TASK TO COMPLETE. Lay out all the items below as a Markdown table with the columns Row and Line, giving each nonblank line its own numbered row.

MATERIAL PROVIDED.
═══

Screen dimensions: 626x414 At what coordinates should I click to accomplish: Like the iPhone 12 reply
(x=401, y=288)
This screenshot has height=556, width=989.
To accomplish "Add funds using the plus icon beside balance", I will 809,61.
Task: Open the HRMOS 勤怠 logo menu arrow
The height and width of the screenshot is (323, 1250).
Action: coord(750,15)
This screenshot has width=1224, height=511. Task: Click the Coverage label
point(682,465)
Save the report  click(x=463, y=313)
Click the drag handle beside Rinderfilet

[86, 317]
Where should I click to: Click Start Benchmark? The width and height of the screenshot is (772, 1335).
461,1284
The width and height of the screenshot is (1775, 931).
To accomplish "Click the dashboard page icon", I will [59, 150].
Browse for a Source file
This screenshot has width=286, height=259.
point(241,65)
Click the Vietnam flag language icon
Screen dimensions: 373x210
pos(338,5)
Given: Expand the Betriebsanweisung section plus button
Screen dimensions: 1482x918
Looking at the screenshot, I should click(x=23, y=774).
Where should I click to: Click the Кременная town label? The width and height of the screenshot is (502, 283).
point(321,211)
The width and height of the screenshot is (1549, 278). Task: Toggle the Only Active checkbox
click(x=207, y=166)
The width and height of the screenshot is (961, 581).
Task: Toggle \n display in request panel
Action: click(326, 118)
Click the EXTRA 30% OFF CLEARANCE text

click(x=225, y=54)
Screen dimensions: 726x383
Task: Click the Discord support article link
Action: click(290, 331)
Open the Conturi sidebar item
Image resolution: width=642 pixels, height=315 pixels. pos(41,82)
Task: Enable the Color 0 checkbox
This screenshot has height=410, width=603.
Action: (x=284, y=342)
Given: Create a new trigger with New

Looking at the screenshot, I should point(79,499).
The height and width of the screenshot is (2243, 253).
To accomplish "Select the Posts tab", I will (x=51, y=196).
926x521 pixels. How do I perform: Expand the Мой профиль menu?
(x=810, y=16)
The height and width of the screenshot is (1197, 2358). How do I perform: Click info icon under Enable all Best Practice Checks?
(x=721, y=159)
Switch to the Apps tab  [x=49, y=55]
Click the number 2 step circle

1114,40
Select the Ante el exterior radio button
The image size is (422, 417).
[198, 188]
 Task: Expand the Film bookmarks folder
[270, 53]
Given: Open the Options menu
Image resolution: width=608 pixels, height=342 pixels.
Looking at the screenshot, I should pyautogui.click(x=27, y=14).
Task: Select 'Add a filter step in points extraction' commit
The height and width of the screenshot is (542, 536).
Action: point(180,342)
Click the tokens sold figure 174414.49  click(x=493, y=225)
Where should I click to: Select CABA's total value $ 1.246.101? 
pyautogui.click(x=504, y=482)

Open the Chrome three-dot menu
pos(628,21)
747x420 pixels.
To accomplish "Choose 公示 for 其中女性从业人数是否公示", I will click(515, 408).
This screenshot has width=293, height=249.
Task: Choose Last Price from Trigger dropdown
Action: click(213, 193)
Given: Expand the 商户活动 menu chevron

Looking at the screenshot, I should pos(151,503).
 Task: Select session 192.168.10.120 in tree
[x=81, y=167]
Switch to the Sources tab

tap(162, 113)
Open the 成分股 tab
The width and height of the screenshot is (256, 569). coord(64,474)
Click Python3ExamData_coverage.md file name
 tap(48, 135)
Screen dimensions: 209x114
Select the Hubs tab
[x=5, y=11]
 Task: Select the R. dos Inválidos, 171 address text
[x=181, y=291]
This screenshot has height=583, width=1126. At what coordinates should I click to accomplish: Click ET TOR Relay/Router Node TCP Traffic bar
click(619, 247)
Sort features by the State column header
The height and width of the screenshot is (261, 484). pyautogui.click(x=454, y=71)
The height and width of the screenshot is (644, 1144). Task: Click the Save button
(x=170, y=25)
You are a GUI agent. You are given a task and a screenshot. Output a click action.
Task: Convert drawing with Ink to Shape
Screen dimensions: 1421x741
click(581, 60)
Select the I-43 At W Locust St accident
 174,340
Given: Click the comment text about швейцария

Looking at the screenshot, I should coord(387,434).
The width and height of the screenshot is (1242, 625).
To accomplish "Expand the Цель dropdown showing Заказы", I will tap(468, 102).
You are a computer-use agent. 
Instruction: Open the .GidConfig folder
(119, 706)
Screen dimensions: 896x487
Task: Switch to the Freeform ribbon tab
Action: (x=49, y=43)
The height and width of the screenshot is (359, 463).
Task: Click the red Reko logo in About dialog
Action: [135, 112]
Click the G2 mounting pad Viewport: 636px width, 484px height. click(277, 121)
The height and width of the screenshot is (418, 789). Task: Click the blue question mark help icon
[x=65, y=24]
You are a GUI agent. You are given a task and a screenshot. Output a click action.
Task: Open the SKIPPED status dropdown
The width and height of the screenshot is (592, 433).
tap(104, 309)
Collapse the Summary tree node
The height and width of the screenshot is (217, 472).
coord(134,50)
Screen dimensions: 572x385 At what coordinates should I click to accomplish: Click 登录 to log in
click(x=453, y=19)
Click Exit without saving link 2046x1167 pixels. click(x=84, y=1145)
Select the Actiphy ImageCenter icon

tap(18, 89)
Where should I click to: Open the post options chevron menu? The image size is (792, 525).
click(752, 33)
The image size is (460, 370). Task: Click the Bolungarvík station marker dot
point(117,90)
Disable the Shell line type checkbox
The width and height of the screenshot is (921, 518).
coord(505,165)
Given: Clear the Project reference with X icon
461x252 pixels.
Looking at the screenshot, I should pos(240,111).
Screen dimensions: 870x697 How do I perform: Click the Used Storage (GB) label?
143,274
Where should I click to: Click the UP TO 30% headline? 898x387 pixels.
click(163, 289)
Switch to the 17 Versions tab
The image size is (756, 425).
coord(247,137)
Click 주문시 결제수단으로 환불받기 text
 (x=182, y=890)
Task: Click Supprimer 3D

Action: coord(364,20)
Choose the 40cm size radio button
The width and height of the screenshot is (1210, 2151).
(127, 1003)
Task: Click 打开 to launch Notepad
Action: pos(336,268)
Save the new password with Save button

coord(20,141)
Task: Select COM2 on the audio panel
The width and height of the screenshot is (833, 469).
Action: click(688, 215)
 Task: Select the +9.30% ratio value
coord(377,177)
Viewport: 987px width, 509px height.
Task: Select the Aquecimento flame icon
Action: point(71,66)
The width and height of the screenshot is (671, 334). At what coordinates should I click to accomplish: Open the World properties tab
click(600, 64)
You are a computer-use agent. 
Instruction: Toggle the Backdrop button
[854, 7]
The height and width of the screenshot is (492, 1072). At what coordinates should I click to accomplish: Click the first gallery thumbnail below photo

═══

RESPONSE TO THE EXERCISE.
| Row | Line |
|---|---|
| 1 | Screen dimensions: 626x414 At what coordinates should I click to accomplish: Like the iPhone 12 reply |
| 2 | (x=401, y=288) |
| 3 | This screenshot has height=556, width=989. |
| 4 | To accomplish "Add funds using the plus icon beside balance", I will 809,61. |
| 5 | Task: Open the HRMOS 勤怠 logo menu arrow |
| 6 | The height and width of the screenshot is (323, 1250). |
| 7 | Action: coord(750,15) |
| 8 | This screenshot has width=1224, height=511. Task: Click the Coverage label |
| 9 | point(682,465) |
| 10 | Save the report  click(x=463, y=313) |
| 11 | Click the drag handle beside Rinderfilet |
| 12 | [86, 317] |
| 13 | Where should I click to: Click Start Benchmark? The width and height of the screenshot is (772, 1335). |
| 14 | 461,1284 |
| 15 | The width and height of the screenshot is (1775, 931). |
| 16 | To accomplish "Click the dashboard page icon", I will [59, 150]. |
| 17 | Browse for a Source file |
| 18 | This screenshot has width=286, height=259. |
| 19 | point(241,65) |
| 20 | Click the Vietnam flag language icon |
| 21 | Screen dimensions: 373x210 |
| 22 | pos(338,5) |
| 23 | Given: Expand the Betriebsanweisung section plus button |
| 24 | Screen dimensions: 1482x918 |
| 25 | Looking at the screenshot, I should click(x=23, y=774). |
| 26 | Where should I click to: Click the Кременная town label? The width and height of the screenshot is (502, 283). |
| 27 | point(321,211) |
| 28 | The width and height of the screenshot is (1549, 278). Task: Toggle the Only Active checkbox |
| 29 | click(x=207, y=166) |
| 30 | The width and height of the screenshot is (961, 581). |
| 31 | Task: Toggle \n display in request panel |
| 32 | Action: click(326, 118) |
| 33 | Click the EXTRA 30% OFF CLEARANCE text |
| 34 | click(x=225, y=54) |
| 35 | Screen dimensions: 726x383 |
| 36 | Task: Click the Discord support article link |
| 37 | Action: click(290, 331) |
| 38 | Open the Conturi sidebar item |
| 39 | Image resolution: width=642 pixels, height=315 pixels. pos(41,82) |
| 40 | Task: Enable the Color 0 checkbox |
| 41 | This screenshot has height=410, width=603. |
| 42 | Action: (x=284, y=342) |
| 43 | Given: Create a new trigger with New |
| 44 | Looking at the screenshot, I should point(79,499). |
| 45 | The height and width of the screenshot is (2243, 253). |
| 46 | To accomplish "Select the Posts tab", I will (x=51, y=196). |
| 47 | 926x521 pixels. How do I perform: Expand the Мой профиль menu? |
| 48 | (x=810, y=16) |
| 49 | The height and width of the screenshot is (1197, 2358). How do I perform: Click info icon under Enable all Best Practice Checks? |
| 50 | (x=721, y=159) |
| 51 | Switch to the Apps tab  [x=49, y=55] |
| 52 | Click the number 2 step circle |
| 53 | 1114,40 |
| 54 | Select the Ante el exterior radio button |
| 55 | The image size is (422, 417). |
| 56 | [198, 188] |
| 57 |  Task: Expand the Film bookmarks folder |
| 58 | [270, 53] |
| 59 | Given: Open the Options menu |
| 60 | Image resolution: width=608 pixels, height=342 pixels. |
| 61 | Looking at the screenshot, I should pyautogui.click(x=27, y=14). |
| 62 | Task: Select 'Add a filter step in points extraction' commit |
| 63 | The height and width of the screenshot is (542, 536). |
| 64 | Action: point(180,342) |
| 65 | Click the tokens sold figure 174414.49  click(x=493, y=225) |
| 66 | Where should I click to: Select CABA's total value $ 1.246.101?  |
| 67 | pyautogui.click(x=504, y=482) |
| 68 | Open the Chrome three-dot menu |
| 69 | pos(628,21) |
| 70 | 747x420 pixels. |
| 71 | To accomplish "Choose 公示 for 其中女性从业人数是否公示", I will click(515, 408). |
| 72 | This screenshot has width=293, height=249. |
| 73 | Task: Choose Last Price from Trigger dropdown |
| 74 | Action: click(213, 193) |
| 75 | Given: Expand the 商户活动 menu chevron |
| 76 | Looking at the screenshot, I should pos(151,503). |
| 77 |  Task: Select session 192.168.10.120 in tree |
| 78 | [x=81, y=167] |
| 79 | Switch to the Sources tab |
| 80 | tap(162, 113) |
| 81 | Open the 成分股 tab |
| 82 | The width and height of the screenshot is (256, 569). coord(64,474) |
| 83 | Click Python3ExamData_coverage.md file name |
| 84 |  tap(48, 135) |
| 85 | Screen dimensions: 209x114 |
| 86 | Select the Hubs tab |
| 87 | [x=5, y=11] |
| 88 |  Task: Select the R. dos Inválidos, 171 address text |
| 89 | [x=181, y=291] |
| 90 | This screenshot has height=583, width=1126. At what coordinates should I click to accomplish: Click ET TOR Relay/Router Node TCP Traffic bar |
| 91 | click(619, 247) |
| 92 | Sort features by the State column header |
| 93 | The height and width of the screenshot is (261, 484). pyautogui.click(x=454, y=71) |
| 94 | The height and width of the screenshot is (644, 1144). Task: Click the Save button |
| 95 | (x=170, y=25) |
| 96 | You are a GUI agent. You are given a task and a screenshot. Output a click action. |
| 97 | Task: Convert drawing with Ink to Shape |
| 98 | Screen dimensions: 1421x741 |
| 99 | click(581, 60) |
| 100 | Select the I-43 At W Locust St accident |
| 101 |  174,340 |
| 102 | Given: Click the comment text about швейцария |
| 103 | Looking at the screenshot, I should coord(387,434). |
| 104 | The width and height of the screenshot is (1242, 625). |
| 105 | To accomplish "Expand the Цель dropdown showing Заказы", I will tap(468, 102). |
| 106 | You are a computer-use agent.  |
| 107 | Instruction: Open the .GidConfig folder |
| 108 | (119, 706) |
| 109 | Screen dimensions: 896x487 |
| 110 | Task: Switch to the Freeform ribbon tab |
| 111 | Action: (x=49, y=43) |
| 112 | The height and width of the screenshot is (359, 463). |
| 113 | Task: Click the red Reko logo in About dialog |
| 114 | Action: [135, 112] |
| 115 | Click the G2 mounting pad Viewport: 636px width, 484px height. click(277, 121) |
| 116 | The height and width of the screenshot is (418, 789). Task: Click the blue question mark help icon |
| 117 | [x=65, y=24] |
| 118 | You are a GUI agent. You are given a task and a screenshot. Output a click action. |
| 119 | Task: Open the SKIPPED status dropdown |
| 120 | The width and height of the screenshot is (592, 433). |
| 121 | tap(104, 309) |
| 122 | Collapse the Summary tree node |
| 123 | The height and width of the screenshot is (217, 472). |
| 124 | coord(134,50) |
| 125 | Screen dimensions: 572x385 At what coordinates should I click to accomplish: Click 登录 to log in |
| 126 | click(x=453, y=19) |
| 127 | Click Exit without saving link 2046x1167 pixels. click(x=84, y=1145) |
| 128 | Select the Actiphy ImageCenter icon |
| 129 | tap(18, 89) |
| 130 | Where should I click to: Open the post options chevron menu? The image size is (792, 525). |
| 131 | click(752, 33) |
| 132 | The image size is (460, 370). Task: Click the Bolungarvík station marker dot |
| 133 | point(117,90) |
| 134 | Disable the Shell line type checkbox |
| 135 | The width and height of the screenshot is (921, 518). |
| 136 | coord(505,165) |
| 137 | Given: Clear the Project reference with X icon |
| 138 | 461x252 pixels. |
| 139 | Looking at the screenshot, I should pos(240,111). |
| 140 | Screen dimensions: 870x697 How do I perform: Click the Used Storage (GB) label? |
| 141 | 143,274 |
| 142 | Where should I click to: Click the UP TO 30% headline? 898x387 pixels. |
| 143 | click(163, 289) |
| 144 | Switch to the 17 Versions tab |
| 145 | The image size is (756, 425). |
| 146 | coord(247,137) |
| 147 | Click 주문시 결제수단으로 환불받기 text |
| 148 |  (x=182, y=890) |
| 149 | Task: Click Supprimer 3D |
| 150 | Action: coord(364,20) |
| 151 | Choose the 40cm size radio button |
| 152 | The width and height of the screenshot is (1210, 2151). |
| 153 | (127, 1003) |
| 154 | Task: Click 打开 to launch Notepad |
| 155 | Action: pos(336,268) |
| 156 | Save the new password with Save button |
| 157 | coord(20,141) |
| 158 | Task: Select COM2 on the audio panel |
| 159 | The width and height of the screenshot is (833, 469). |
| 160 | Action: click(688, 215) |
| 161 |  Task: Select the +9.30% ratio value |
| 162 | coord(377,177) |
| 163 | Viewport: 987px width, 509px height. |
| 164 | Task: Select the Aquecimento flame icon |
| 165 | Action: point(71,66) |
| 166 | The width and height of the screenshot is (671, 334). At what coordinates should I click to accomplish: Open the World properties tab |
| 167 | click(600, 64) |
| 168 | You are a computer-use agent.  |
| 169 | Instruction: Toggle the Backdrop button |
| 170 | [854, 7] |
| 171 | The height and width of the screenshot is (492, 1072). At what coordinates should I click to accomplish: Click the first gallery thumbnail below photo |